▶ Task requirements
Starting from the line that contains "This screenshot has height=576, width=952.", output every remaining line of the records below exactly as it appears, that line and the last one included.

▶ Provided records

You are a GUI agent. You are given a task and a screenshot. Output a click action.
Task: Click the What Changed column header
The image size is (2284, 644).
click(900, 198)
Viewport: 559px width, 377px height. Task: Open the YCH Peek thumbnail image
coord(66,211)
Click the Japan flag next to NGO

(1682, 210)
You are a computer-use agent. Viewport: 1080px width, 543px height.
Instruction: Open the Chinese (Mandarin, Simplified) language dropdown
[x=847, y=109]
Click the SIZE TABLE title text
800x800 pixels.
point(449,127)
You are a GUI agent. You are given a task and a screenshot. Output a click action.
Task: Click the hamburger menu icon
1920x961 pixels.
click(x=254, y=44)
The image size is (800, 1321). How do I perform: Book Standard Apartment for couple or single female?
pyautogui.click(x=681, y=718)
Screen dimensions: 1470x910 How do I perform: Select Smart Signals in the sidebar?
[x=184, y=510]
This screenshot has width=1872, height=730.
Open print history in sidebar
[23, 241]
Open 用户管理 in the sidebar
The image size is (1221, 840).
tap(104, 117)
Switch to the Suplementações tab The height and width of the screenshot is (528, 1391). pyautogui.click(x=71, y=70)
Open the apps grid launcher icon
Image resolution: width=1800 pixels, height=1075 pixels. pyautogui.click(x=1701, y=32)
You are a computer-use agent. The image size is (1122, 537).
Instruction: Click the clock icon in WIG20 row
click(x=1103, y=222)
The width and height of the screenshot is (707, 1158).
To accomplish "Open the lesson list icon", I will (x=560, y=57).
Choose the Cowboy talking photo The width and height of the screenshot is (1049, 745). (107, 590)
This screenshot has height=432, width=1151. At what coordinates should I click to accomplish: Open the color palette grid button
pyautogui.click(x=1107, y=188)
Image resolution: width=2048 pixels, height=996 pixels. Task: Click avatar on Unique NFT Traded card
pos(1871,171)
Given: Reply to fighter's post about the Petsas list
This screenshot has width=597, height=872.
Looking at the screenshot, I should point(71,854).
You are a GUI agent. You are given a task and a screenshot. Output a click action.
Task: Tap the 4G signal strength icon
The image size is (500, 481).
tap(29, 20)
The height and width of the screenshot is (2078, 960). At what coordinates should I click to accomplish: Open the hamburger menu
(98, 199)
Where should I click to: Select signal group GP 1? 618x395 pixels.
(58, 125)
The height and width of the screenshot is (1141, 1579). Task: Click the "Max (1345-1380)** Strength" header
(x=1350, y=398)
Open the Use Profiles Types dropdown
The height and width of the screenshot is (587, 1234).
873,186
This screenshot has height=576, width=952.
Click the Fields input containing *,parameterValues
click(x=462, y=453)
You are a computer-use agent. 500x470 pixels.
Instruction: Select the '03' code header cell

▶ Answer box
This screenshot has height=576, width=952.
Click the Fields input containing *,parameterValues
click(x=462, y=453)
You are a computer-use agent. 500x470 pixels.
Instruction: Select the '03' code header cell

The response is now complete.